→ What you need to do:
Reproduce the passage from the data breach forensic reports text starting at "One of the most" and ending at "addressed this issue.", changing nothing.

→ Page text:
:::::
One of the most significant questions in data security law is whether reports created by forensic firms investigating data breaches at the direction of counsel are protected from discovery in civil class action lawsuits. They are, at least according to an order issued last week in In re Experian Data Breach Litigation. 15-01592 (C.D. Cal. May 18, 2017). This post analyzes the decision, identifies important practical takeaways for counsel, and places it in context with the two other cases that have addressed this issue.
Why Do Lawyers Hire Forensic Firms?
When a breach occurs, companies often retain legal counsel to advise them on legal issues like whether the company adopted “reasonable” security safeguards; whether the company is obligated to notify affected customers and, if so, when and how; whether notice to regulators is required; and, what remedial measures are required. To properly advise clients on these issues, legal counsel needs to know whether personally identifiable information (PII) was affected by the incident, when the intrusion occurred, whether the PII was actually accessed or acquired, what safeguards were in place to prevent the attack, and how the vulnerability was remediated. A good forensic firm will help you answer these questions so you can advise clients accurately. The reports often contain information that plaintiffs’ lawyers would love to get their hands on – it can provide details about why the breach occurred, how it could have been prevented, and whether the company’s safeguards were consistent with standards of reasonableness. It is important that the forensic firm be able to perform its investigation without fear that its reports will be subject to misinterpretation and criticism by a plaintiff’s lawyer or other third party. Hence the need for protection of these reports in civil litigation. For the time being, there is no statutory protection for these types of documents (though there should be) so we must turn to the attorney-client privilege and work-product doctrine for protection.
:::::
→ Material provided:
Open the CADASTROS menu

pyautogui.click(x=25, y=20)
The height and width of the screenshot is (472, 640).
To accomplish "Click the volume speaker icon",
:::::
→ Correct result:
One of the most significant questions in data security law is whether reports created by forensic firms investigating data breaches at the direction of counsel are protected from discovery in civil class action lawsuits. They are, at least according to an order issued last week in In re Experian Data Breach Litigation. 15-01592 (C.D. Cal. May 18, 2017). This post analyzes the decision, identifies important practical takeaways for counsel, and places it in context with the two other cases that have addressed this issue.